Il Pakistan è la nazione dell’Asia meridionale con il numero più elevato di infetti: 803 casi e tre decessi. Oggi il Paese celebra la festa della Repubblica in toni dimessi, così come ha stabilito il presidente Arif Alvi che nel suo messaggio alla popolazione ricorda lo slogan “Unità, fede e disciplina”, caro al padre della nazione Mohammed Ali Jinnah. Egli ha poi ringraziato medici e operatori sanitari che “sono in prima linea di difesa in questa crisi. La nazione vi saluta per il vostro sforzo inarrestabile e gratuito”.

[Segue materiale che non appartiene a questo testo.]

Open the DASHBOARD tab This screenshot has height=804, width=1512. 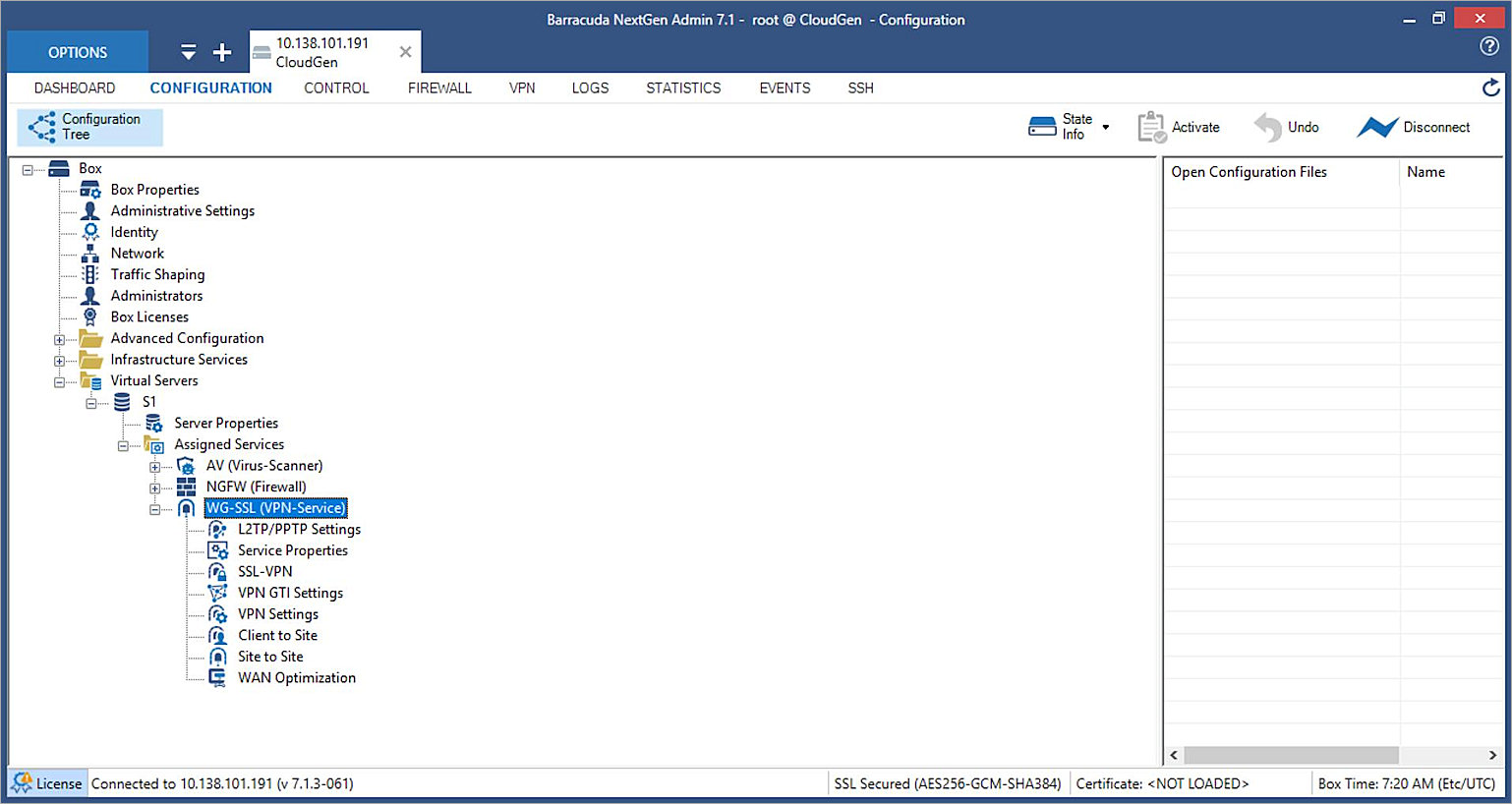(x=75, y=87)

In Nepal, dove c’è solo un contagiato, il governo di Kathmandu ha imposto la chiusura delle frontiere con India e Cina per una settimana a partire da oggi. Pradeep Gyawali, ministro degli Esteri, ha annunciato anche la creazione di un fondo di 500 milioni di rupie finanziato dallo stipendio mensile di tutti i ministri, che servirà per l’acquisto di mascherine protettive, guanti, camici, termometri, ventilatori e monitor. Le autorità hanno ammesso di avere scarsa disponibilità di attrezzature mediche e hanno chiesto aiuti sanitari ai due Stati confinanti.

Anche il Bhutan ha deciso di chiudere i confini da stamane. Al momento si registra un solo contagio, mentre 33 persone sono state sottoposte e quarantena a Samdrupjongkhar. Questa mattina persino il sovrano, re Jigme Khesar Namgyel Wangchuck, ha diffuso un videomessaggio in cui ricorda che scuole e altre attività rimangono chiuse a tutela dei cittadini, invita i connazionali all’estero a rientrare nel Paese e assicura a tutti: “Ci prenderemo cura di voi in maniera attenta”.

In Afghanistan il virus non ferma nemmeno gli attentati dei talebani, dopo l’inizio del ritiro delle truppe statunitensi. Secondo le forze di sicurezza, negli ultimi tre giorni gli attacchi sarebbero addirittura aumentati in 14 province, di cui tre solo in quella di Kunduz. Il capo della polizia locale, Bashir Rasheed, riporta che i militanti uccisi sono almeno 27. Intanto la popolazione deve fare i conti anche con la pandemia, che ha contagiato finora 40 persone e provocato una vittima.

In Sri Lanka più di 3mila persone sono state dislocate nei centri di quarantena in varie zone. Ieri l'arcidiocesi di Colombo ha trasmesso ancora la messa in diretta televisiva. Nell'isola si contano 86 contagiati e 1.754 persone arrestate per aver violato le norme sul coprifuoco.